Die Förderung von Nachhaltigkeit entlang globaler Lieferketten und die Einhaltung grundlegender Arbeits- und Umweltstandards bei der Spielwarenproduktion steht seit Jahren auf der Agenda des Deutschen Verbandes der Spielwarenindustrie (DVSI). Mit der Gründung der Gruppe Lieferkette setzte der DVSI im Jahr 2015 ein erstes Zeichen zur Selbstverpflichtung. Von Anfang an waren neben Industrie und Handel auch Vertreter von NGO’s wie die Werkstatt Ökonomie/Fair Spielt und die Christliche Initiative Romero im Boot, um „gemeinsam für bessere Arbeitsbedingungen“ einzutreten. Bereits 2016 suchte der DVSI zudem den Dialog mit dem Bundesministerium für wirtschaftliche Zusammenarbeit (BMZ). Bei der Gründung der Fair Toys Organisation (FTO), einer vom BMZ unterstützten Multistakeholder-Initiative aus engagierten Unternehmen, dem DVSI, Handel und zivilgesellschaftlichen Organisationen, war der DVSI mit seiner Kompetenz eine treibende Kraft für die Koalition unterschiedlicher Interessengruppen.
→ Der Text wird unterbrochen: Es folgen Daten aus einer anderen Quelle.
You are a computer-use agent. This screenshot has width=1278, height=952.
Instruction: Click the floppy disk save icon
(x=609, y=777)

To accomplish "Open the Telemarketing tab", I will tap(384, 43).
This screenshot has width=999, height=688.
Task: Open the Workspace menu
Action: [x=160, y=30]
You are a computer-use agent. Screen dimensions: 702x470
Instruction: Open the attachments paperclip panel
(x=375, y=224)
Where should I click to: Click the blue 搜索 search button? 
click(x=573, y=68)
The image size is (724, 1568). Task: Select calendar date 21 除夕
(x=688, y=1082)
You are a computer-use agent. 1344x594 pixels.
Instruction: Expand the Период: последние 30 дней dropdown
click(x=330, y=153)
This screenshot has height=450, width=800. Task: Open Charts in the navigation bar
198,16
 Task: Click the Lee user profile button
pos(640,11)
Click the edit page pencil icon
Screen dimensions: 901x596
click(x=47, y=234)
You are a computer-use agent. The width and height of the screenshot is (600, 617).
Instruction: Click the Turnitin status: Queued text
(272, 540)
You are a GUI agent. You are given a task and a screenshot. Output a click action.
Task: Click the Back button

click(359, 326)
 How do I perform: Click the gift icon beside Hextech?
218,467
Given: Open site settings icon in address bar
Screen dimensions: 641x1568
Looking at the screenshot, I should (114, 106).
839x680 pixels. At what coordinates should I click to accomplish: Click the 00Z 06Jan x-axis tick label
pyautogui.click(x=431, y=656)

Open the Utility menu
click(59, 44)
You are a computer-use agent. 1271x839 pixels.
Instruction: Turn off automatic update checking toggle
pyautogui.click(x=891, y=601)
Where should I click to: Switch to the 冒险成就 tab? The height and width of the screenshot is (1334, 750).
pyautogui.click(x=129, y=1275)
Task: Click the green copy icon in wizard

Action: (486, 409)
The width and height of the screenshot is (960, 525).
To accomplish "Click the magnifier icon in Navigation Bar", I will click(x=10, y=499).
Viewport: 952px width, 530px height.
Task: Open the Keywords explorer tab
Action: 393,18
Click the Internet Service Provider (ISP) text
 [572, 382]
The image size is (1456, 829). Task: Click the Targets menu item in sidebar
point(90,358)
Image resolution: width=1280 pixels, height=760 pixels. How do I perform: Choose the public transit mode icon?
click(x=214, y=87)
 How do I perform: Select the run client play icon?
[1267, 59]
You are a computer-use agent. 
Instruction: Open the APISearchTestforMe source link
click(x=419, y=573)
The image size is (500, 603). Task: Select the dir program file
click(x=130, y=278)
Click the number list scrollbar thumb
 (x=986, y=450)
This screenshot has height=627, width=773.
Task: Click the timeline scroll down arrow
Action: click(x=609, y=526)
Das Treffen der DVSI Gruppe Lieferkette fand im Herbst 2016 beim Ruck- und Schlafsackhersteller Deuter in Gersthofen bei Augsburg statt. Deuter hat jetzt den Deutschen Nachhaltigkeitspreis gewonnen, der am 3. Dezember verliehen wurde. Der Preis wird vom BMZ unterstützt. Dabei wird die vorbildliche Zusammenarbeit und gelebte Solidarität mit Textil-Unternehmen ausgezeichnet, die meist in anderen Ländern produzieren. „Deuter ist ein Vorreiter und Aushängeschild für Verantwortung – für den Schutz von Mensch und Umwelt – nicht nur in Deutschland sondern auch in Entwicklungsländern“, sagt Entwicklungsminister Gerd Müller. „Seit mehr als 25 Jahren baut Deuter zusammen mit seinem vietnamesischen Partner verlässliche, moderne faire Lieferketten auf, von denen über 3000 Mitarbeiter profitieren.“ Der Mittelständler Deuter produziert über 3,5 Millionen Artikel pro Jahr und nutzt das Siegel „Grüner Knopf“ für faire Textilproduktion. Der DVSI gratuliert Deuter zum Preis.